[START Input records]

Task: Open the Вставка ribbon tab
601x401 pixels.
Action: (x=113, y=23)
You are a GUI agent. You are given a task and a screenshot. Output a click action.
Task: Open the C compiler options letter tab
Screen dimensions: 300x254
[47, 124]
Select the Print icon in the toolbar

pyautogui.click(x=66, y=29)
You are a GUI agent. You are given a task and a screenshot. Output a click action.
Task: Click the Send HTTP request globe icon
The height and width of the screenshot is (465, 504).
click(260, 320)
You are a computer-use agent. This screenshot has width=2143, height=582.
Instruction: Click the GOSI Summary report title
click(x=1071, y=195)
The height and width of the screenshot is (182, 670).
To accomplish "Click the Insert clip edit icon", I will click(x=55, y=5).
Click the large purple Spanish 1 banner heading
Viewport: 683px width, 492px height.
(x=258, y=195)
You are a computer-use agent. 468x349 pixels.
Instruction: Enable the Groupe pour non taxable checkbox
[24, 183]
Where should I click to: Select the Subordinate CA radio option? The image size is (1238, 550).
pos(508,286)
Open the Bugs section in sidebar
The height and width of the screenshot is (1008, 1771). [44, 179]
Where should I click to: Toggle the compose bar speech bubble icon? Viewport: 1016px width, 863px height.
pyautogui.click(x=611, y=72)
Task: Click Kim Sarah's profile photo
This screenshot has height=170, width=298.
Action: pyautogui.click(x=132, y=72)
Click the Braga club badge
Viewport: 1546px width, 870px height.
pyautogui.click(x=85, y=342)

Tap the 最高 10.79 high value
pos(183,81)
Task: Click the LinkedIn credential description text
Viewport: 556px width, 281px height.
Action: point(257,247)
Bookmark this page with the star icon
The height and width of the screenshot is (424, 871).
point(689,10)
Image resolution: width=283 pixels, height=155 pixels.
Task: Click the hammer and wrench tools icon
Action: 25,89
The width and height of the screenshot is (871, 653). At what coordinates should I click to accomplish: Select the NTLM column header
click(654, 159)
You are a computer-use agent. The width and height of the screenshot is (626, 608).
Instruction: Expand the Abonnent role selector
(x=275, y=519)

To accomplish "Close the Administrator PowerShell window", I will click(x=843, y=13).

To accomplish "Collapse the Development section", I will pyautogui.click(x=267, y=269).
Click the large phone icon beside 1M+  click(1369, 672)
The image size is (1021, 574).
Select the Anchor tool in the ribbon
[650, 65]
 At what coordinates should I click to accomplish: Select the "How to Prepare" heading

[END Input records]

Exercise:
Rewrite the part of the records that opens with the line containing "Click the large phone" and runs through the end of the records, keeping every line, requests included. Scale each click coordinate in the answers by 1.1 and round to whole numbers with halves going up; all other numbers stay unchanged.

Written reply:
Click the large phone icon beside 1M+  click(1506, 739)
The image size is (1021, 574).
Select the Anchor tool in the ribbon
[715, 72]
 At what coordinates should I click to accomplish: Select the "How to Prepare" heading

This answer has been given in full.